DENALI NATIONAL PARK, Alaska -- Lying alone and listless on a snow-covered ridge, the large male wolf appeared injured, probably from a trap. Blood stained the snow near his front paws.
Circling above in a single-engine airplane, wildlife biologist Gordon Haber found it difficult to maintain his composure. For nearly 40 years, he has been observing a family of wolves, whose current leader was the lethargic alpha male down below him in the snow.
That family, which lives in Denali National Park and is often described as the longest-studied, most-photographed group of wolves in the world, is now at risk. In the past two months, trappers operating just outside the park's northeastern border have picked off two senior females in the 11-member group. For weeks, the alpha male and his new mate have been separated from each other and from six younger members of the pack.
"It's so senseless," Haber shouted over the aircraft noise. "I'm not sure what is worse: the animals being killed or all the so-called experts allowing it to happen."
The demise of this family of wolves, known to tens of thousands of park visitors as the Toklat group, would end a unique stream of longitudinal research. For nearly six decades, Haber and other scientists have chronicled the hunting techniques, mating habits and social interdependence of generations of a geographically stable group of wolves.
Trapping the Toklat wolves also raises questions about the ethical treatment of animals that for decades have been cosseted inside a park, where they have been regarded as prime tourist attractions and have learned to associate people with harmless curiosity -- not with the slow, lethal torment of a trap.
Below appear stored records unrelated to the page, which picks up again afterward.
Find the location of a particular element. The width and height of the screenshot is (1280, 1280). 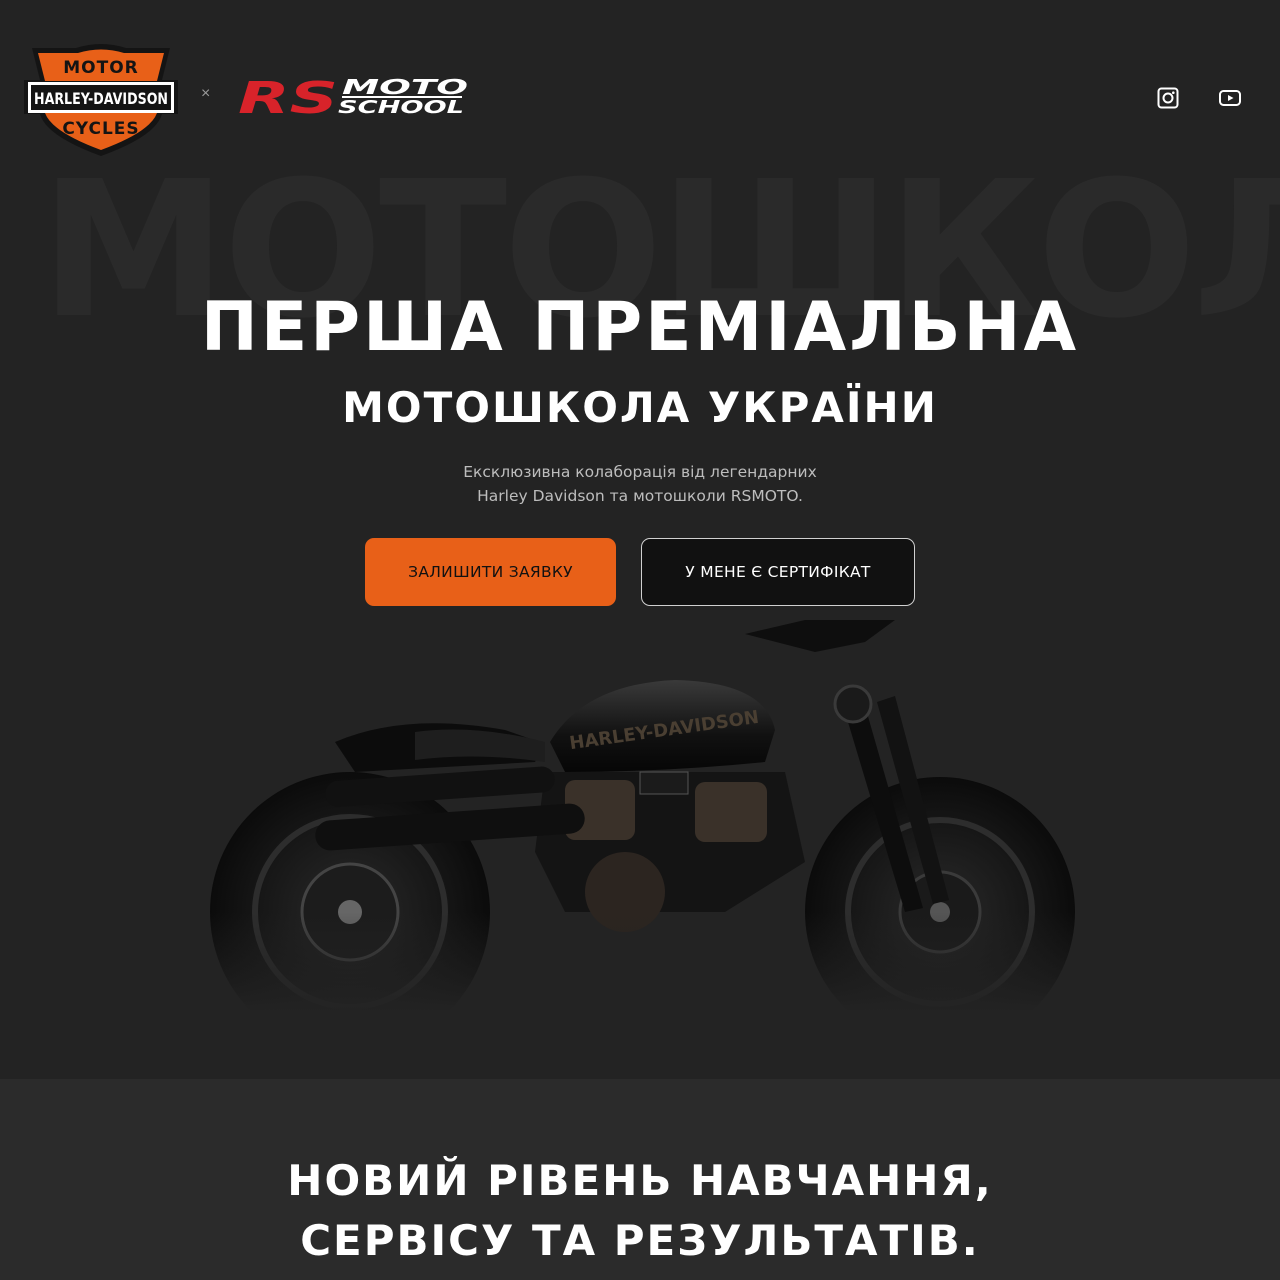

section-title-line: СЕРВІСУ ТА РЕЗУЛЬТАТІВ. is located at coordinates (640, 1240).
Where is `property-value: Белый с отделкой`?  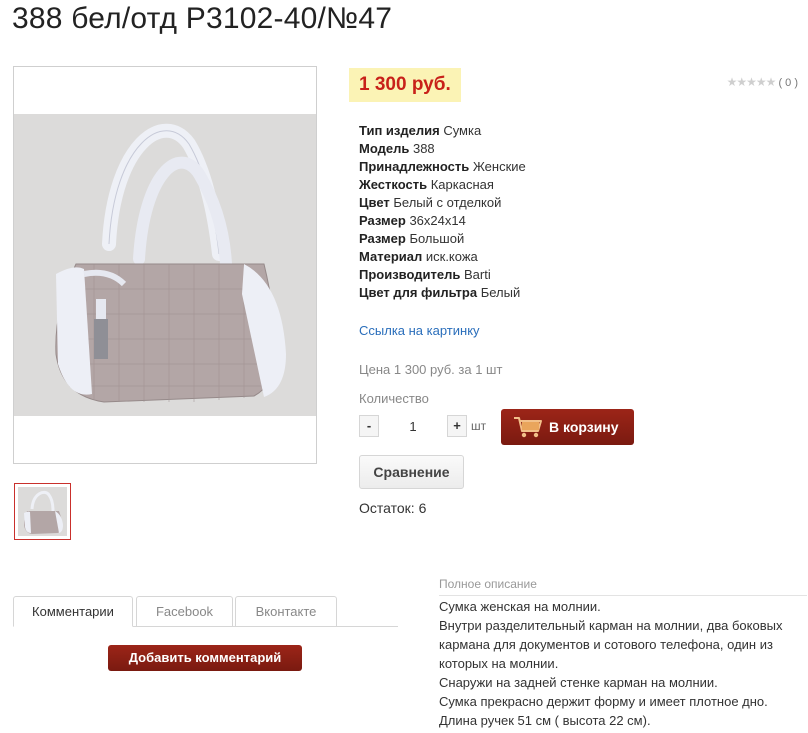 property-value: Белый с отделкой is located at coordinates (448, 202).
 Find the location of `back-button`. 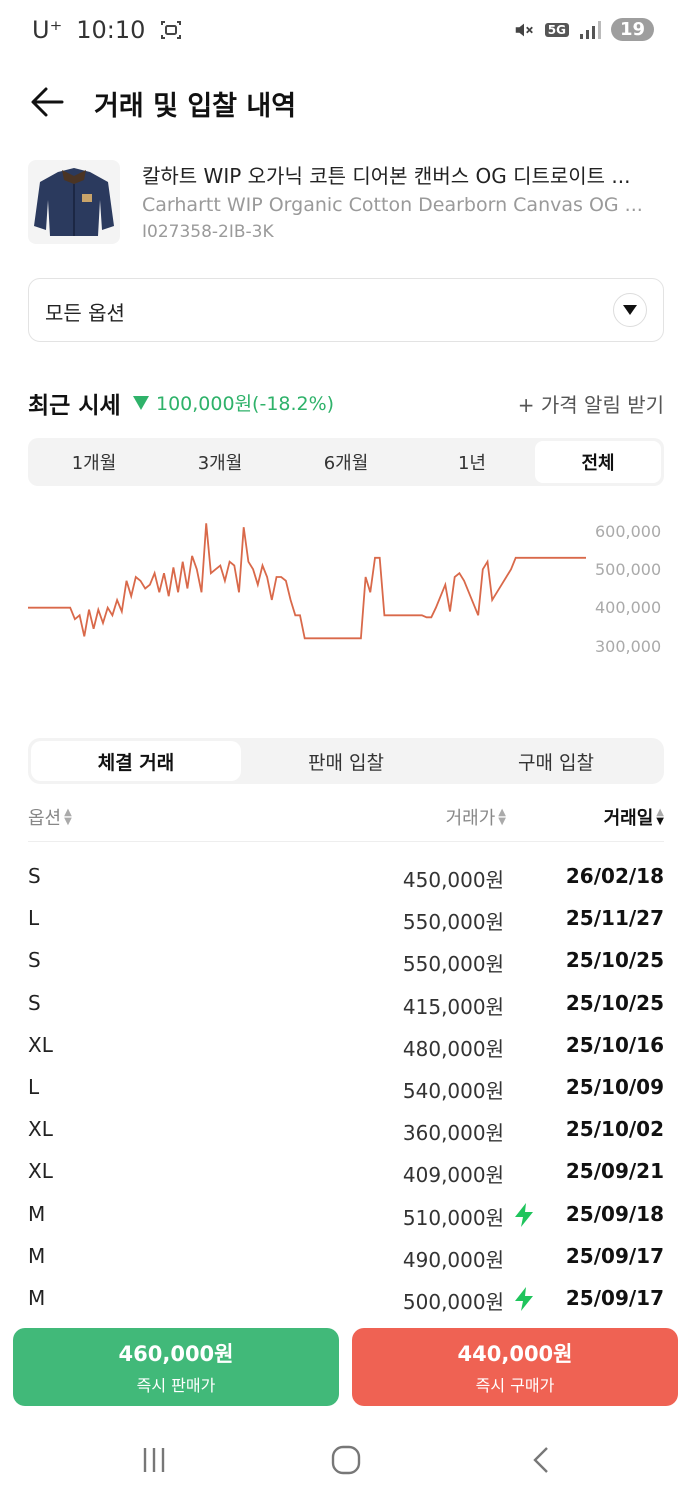

back-button is located at coordinates (48, 102).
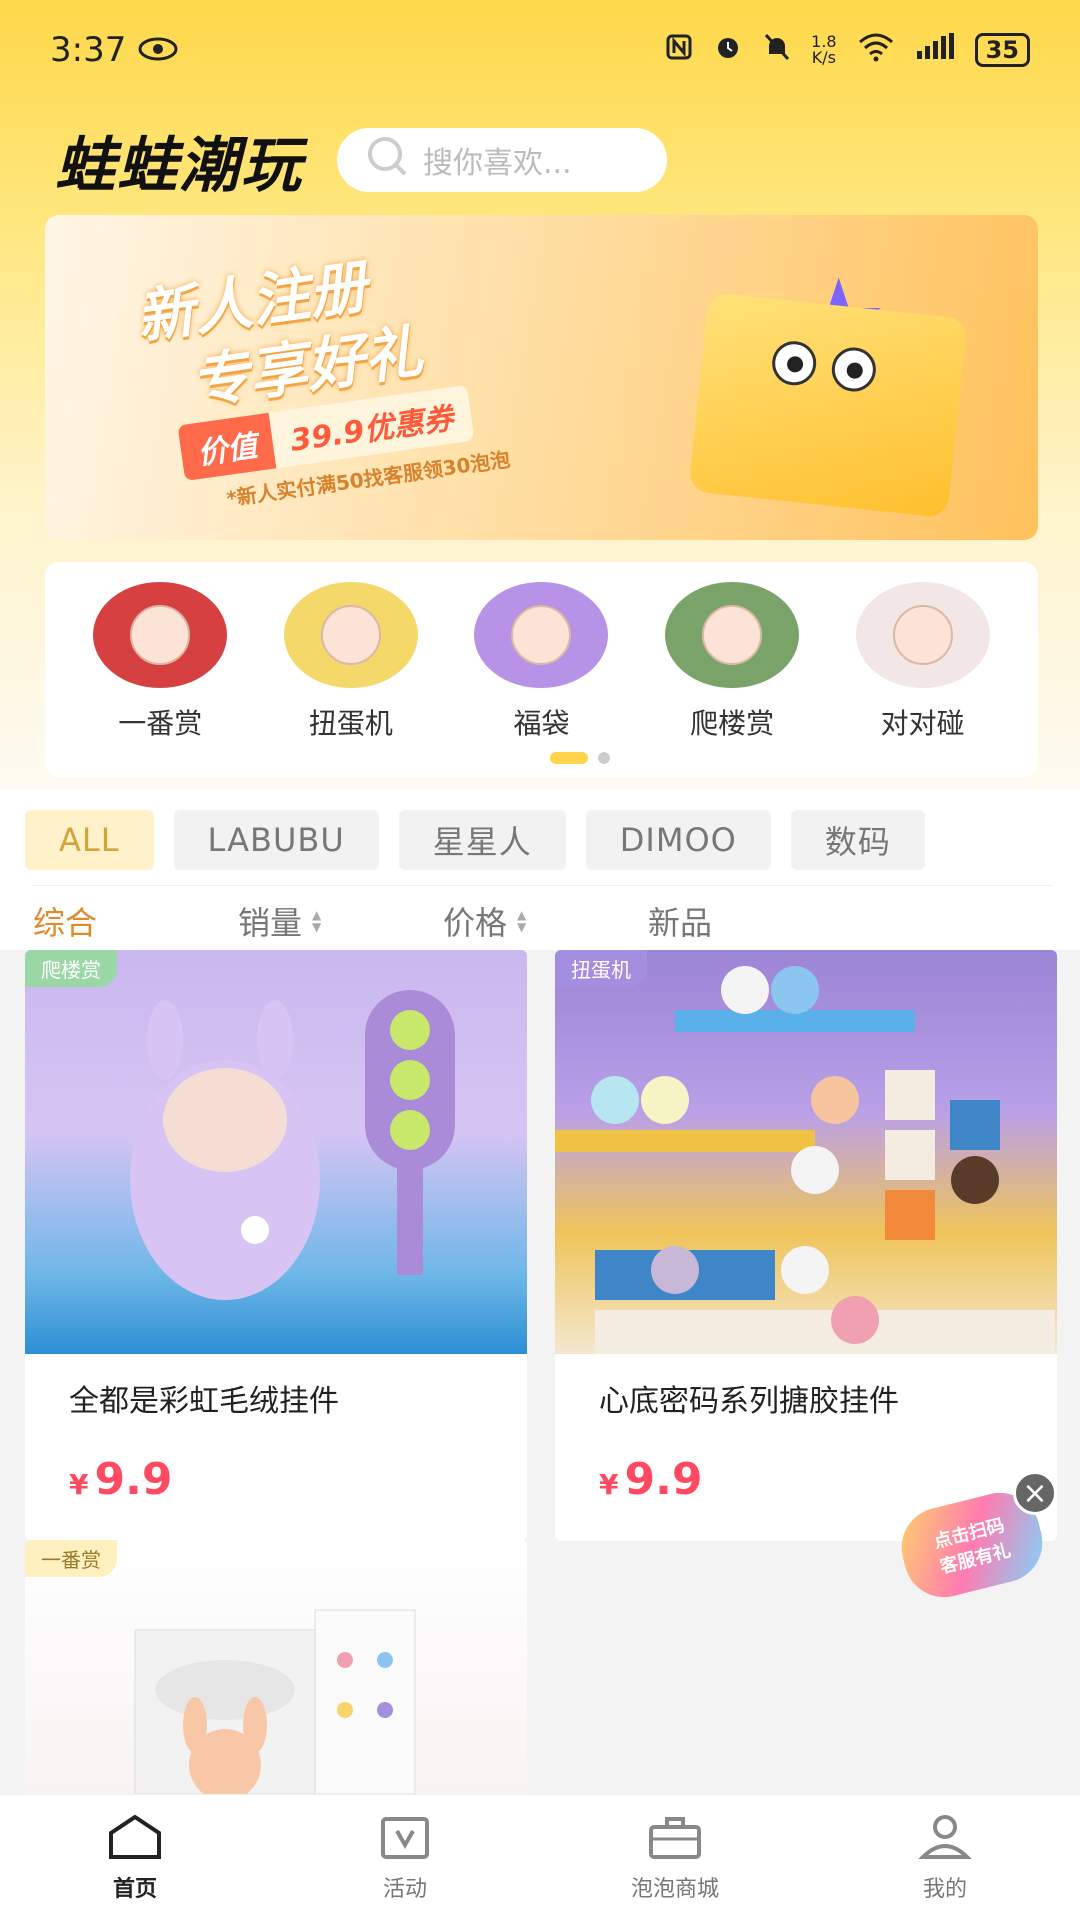 This screenshot has width=1080, height=1920. I want to click on category-item: 扭蛋机, so click(351, 662).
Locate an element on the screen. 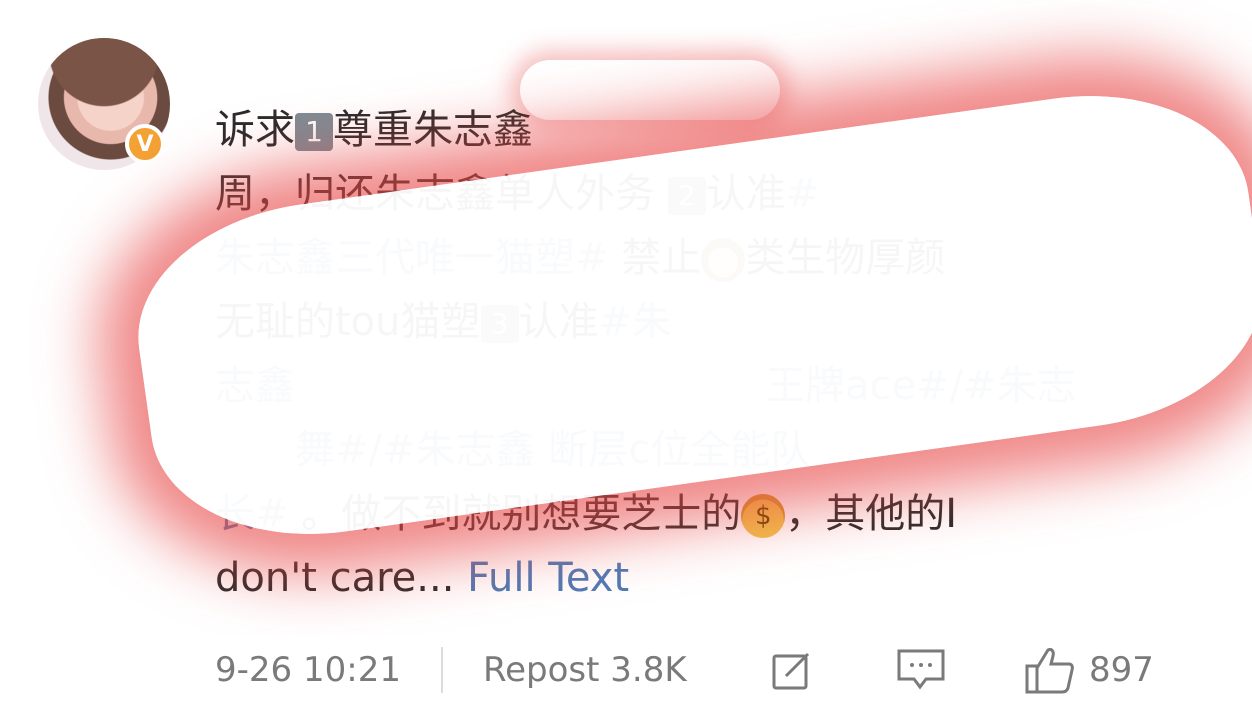 The height and width of the screenshot is (728, 1252). post-line-3: 朱志鑫三代唯一猫塑# 禁止 类生物厚颜 is located at coordinates (715, 258).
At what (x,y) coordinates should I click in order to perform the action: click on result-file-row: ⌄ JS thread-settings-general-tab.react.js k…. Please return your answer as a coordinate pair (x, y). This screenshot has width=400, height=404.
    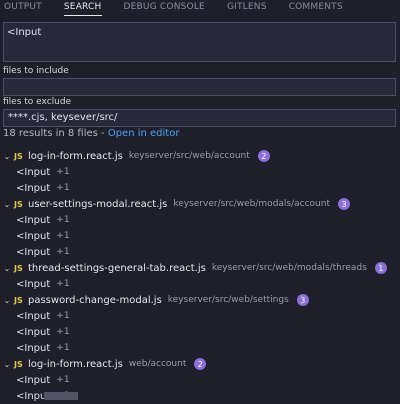
    Looking at the image, I should click on (200, 268).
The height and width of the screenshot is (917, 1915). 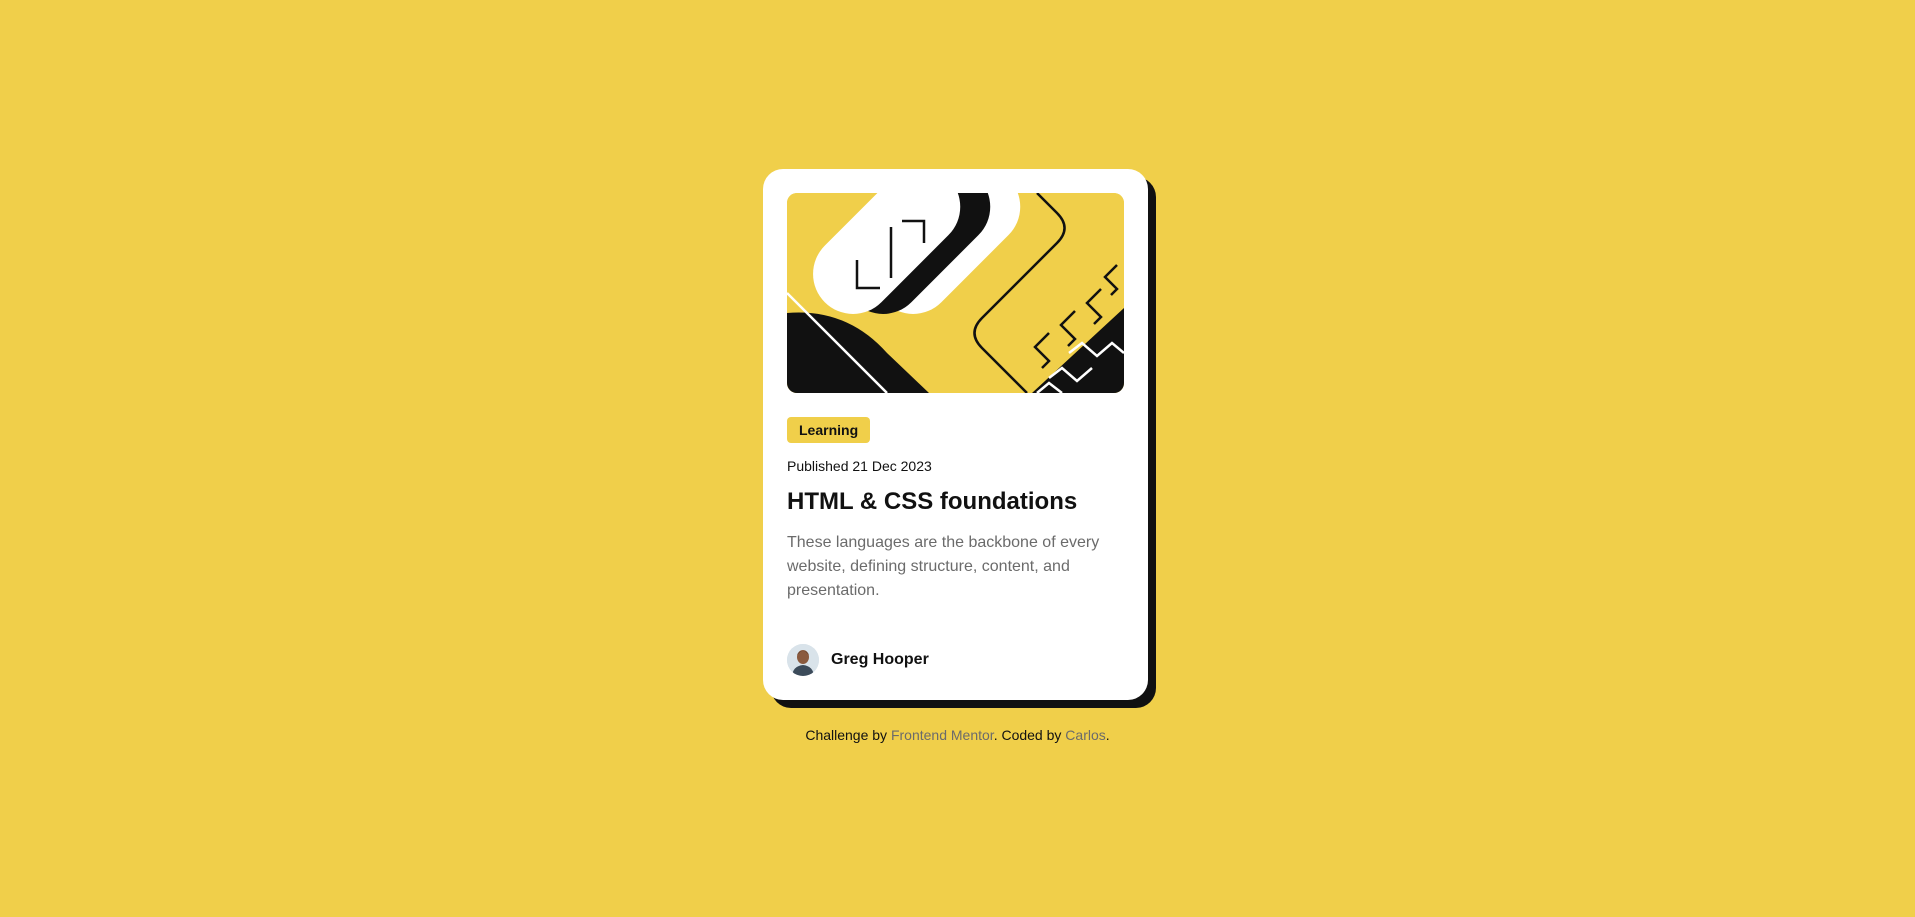 I want to click on footer-middle: . Coded by, so click(x=1030, y=735).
At the urging of wildlife preservation and animal rights groups in the lower 48, three Democratic senators -- Frank Lautenberg (N.J.), Carl M. Levin (Mich.) and Barbara Boxer (Calif.) -- wrote last Monday to Interior Secretary Gale A. Norton, citing a "biological emergency" and imploring her to take immediate steps to save the Toklat family.
"These wolves are a national treasure and are of inestimable value to scientists and thousands of park visitors each year," they wrote. Norton has not responded, a department spokesman said.
The Toklat wolves have become relatively easy targets for trappers, said Thomas Meier, a wildlife biologist for the National Park Service at Denali.
"Frankly, these wolves aren't as wary of humans as the average wolf," he said. "Trappers usually catch young wolves, stupid wolves, but that is not the case here. They are catching mature animals habituated to people."
In February, Haber, whose work is funded by an animal rights group and whose views often annoy state and federal wildlife experts, asked the Alaska Board of Game to stop wolf trapping in a narrow wedge of state land that juts into the national park's northeastern corner. That is where the Toklat wolves, wandering out of the park in search of caribou, have been caught in traps in recent months.
But the board, which several years ago did create a small no-trap buffer in that area, has refused to expand it.
"We don't manage wolves for their safety and livelihood and whatnot," said Mike Fleagle, the board's chairman. "We feel that wolves shouldn't be treated individually. Sure, wolves are complex, and sure, they have a pretty interesting social structure, but the bottom line is Alaska is crawling with wolves. We manage for population."
That population is thriving, with about 7,000 to 10,000 wolves in the state. Matt Robus, director of wildlife conservation for the Alaska Department of Fish and Game, said wolf numbers in Alaska are as robust as they have ever been.